T - O Terraço Itália está completando 45 anos este sábado (29) e você está na equipe há 30 anos. Como você se sente em fazer parte dessa história?
F -
Para começar é uma honra muito grande fazer parte da equipe do Terraço Itália. Como falei, uma casa que investe e valoriza os funcionários e uma equipe voltada a sempre atender bem e dar o melhor para a cidade de São Paulo. Meu maior crescimento profissional foi aqui, então eu tenho que ter muito carinho e amor pelo Terraço, porque foi aqui que fiz minha vida. Sempre tento me dedicar o máximo ao meu trabalho porque é uma casa que merece isso.
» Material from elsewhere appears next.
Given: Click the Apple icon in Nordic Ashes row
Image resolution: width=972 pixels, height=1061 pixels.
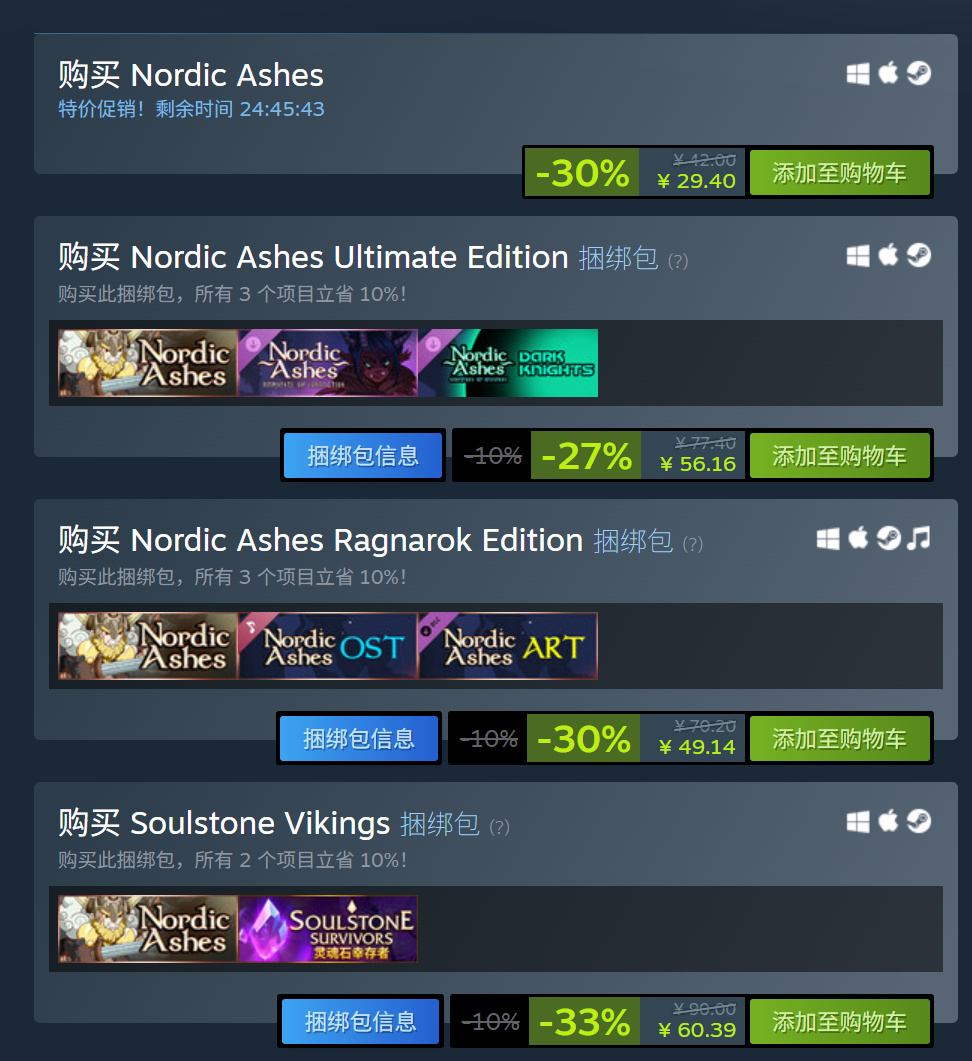Looking at the screenshot, I should [887, 72].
Tenho muito orgulho de ter feito parte desses 45 anos de história e espero ficar mais 45.
Serviço Terraço Itália
Endereço:
Avenida Ipiranga, 344, 41º andar, Centro – São Paulo
Telefone: (11) 2189-2929
Horário de funcionamento: de segunda a quinta, das 12h às 24h; sexta e sábado, das 12h à 1h; e domingo, das 12h às 23h
Menu degustação: Bresaola della Valtellina (carne bovina maturada italiana da região de Lombardia), Agnolotti al castelmagno (agnolotti recheado com queijo piemontês Castelmagno), Costolette di cinghiale al Morellino di Scansano con polenta (carré de javali ao Morellino di Scansano típico da região Toscana com polenta cremosa), Pastiera di Grano con gelato artigianale (torta recheada com grãos de trigo e ricota típica da região Campania), e Cantucci con vin Santo (biscoito típico italiano acompanhado de Vin Santo).